Input data |
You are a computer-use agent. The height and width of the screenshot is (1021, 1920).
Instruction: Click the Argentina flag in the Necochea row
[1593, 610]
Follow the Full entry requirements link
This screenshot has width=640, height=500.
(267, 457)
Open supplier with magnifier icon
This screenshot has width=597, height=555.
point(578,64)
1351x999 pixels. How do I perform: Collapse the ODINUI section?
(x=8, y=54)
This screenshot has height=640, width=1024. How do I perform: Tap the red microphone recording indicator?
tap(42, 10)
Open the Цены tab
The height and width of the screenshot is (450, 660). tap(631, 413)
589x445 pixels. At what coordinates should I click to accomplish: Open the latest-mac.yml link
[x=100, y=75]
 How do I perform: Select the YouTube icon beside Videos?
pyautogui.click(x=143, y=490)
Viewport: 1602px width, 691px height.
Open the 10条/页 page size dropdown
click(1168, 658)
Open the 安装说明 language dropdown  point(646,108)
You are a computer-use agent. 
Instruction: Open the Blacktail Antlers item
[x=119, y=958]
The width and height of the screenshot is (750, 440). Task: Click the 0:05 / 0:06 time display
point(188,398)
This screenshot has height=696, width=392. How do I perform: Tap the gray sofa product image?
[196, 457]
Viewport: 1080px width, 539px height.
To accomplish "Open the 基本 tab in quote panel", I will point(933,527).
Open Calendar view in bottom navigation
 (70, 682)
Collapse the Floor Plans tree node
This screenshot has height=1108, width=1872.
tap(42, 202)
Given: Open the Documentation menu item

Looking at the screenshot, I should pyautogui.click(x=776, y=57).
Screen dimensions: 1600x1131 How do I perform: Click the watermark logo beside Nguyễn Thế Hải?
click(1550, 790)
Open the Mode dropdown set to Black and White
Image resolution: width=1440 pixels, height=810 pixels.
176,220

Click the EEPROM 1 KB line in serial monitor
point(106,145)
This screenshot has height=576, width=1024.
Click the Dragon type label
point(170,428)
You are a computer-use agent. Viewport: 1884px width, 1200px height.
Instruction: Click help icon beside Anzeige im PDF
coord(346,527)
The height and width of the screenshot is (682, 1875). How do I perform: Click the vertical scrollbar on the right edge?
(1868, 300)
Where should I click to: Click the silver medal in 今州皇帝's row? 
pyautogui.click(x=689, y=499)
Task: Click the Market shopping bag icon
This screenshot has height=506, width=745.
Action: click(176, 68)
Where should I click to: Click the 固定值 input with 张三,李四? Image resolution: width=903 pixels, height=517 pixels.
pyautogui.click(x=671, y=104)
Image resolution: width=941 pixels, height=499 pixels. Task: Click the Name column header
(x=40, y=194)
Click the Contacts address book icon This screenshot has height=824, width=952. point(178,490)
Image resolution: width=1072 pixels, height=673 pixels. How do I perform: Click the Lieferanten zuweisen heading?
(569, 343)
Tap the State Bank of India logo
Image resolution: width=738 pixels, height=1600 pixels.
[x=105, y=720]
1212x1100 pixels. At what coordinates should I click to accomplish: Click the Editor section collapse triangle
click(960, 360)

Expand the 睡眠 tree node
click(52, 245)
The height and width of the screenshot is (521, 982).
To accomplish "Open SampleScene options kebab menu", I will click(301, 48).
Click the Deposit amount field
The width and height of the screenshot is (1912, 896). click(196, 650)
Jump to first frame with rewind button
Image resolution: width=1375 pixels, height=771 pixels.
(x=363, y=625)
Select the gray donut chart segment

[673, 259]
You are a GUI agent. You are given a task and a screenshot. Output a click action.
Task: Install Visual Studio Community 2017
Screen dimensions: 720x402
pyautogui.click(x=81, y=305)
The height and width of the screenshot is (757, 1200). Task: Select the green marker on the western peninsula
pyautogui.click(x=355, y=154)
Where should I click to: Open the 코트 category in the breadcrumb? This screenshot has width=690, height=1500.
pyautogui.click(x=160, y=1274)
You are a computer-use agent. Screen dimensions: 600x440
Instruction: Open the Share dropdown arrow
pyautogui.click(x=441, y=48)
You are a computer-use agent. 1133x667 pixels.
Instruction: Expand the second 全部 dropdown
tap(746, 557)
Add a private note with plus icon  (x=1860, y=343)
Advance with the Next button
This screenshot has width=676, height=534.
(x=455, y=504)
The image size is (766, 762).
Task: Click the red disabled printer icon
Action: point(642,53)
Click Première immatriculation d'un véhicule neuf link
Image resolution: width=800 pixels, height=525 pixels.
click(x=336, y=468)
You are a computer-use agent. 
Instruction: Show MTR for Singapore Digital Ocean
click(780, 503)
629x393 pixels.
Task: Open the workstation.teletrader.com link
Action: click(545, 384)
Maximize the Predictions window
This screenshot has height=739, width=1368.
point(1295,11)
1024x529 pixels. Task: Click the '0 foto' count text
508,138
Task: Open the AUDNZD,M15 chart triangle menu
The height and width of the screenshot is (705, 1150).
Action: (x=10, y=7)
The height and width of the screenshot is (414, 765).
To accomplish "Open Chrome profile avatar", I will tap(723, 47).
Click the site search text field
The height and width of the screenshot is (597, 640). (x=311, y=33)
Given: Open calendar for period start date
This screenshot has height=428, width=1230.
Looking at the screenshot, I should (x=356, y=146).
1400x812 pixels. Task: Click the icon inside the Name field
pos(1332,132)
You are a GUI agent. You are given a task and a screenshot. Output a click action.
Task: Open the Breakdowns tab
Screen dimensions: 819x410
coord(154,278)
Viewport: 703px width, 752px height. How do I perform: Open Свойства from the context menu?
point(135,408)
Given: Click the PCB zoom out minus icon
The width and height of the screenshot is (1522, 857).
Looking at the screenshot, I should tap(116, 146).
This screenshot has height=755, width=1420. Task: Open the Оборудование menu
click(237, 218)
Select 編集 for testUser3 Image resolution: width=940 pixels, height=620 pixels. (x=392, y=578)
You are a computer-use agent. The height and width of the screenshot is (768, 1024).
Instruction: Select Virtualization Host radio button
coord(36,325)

Problem requirements | Collect every line above that contains the word "will".

Response to this exercise |
To accomplish "Open the 基本 tab in quote panel", I will point(933,527).
To accomplish "Open SampleScene options kebab menu", I will click(301, 48).
To accomplish "Open Chrome profile avatar", I will tap(723, 47).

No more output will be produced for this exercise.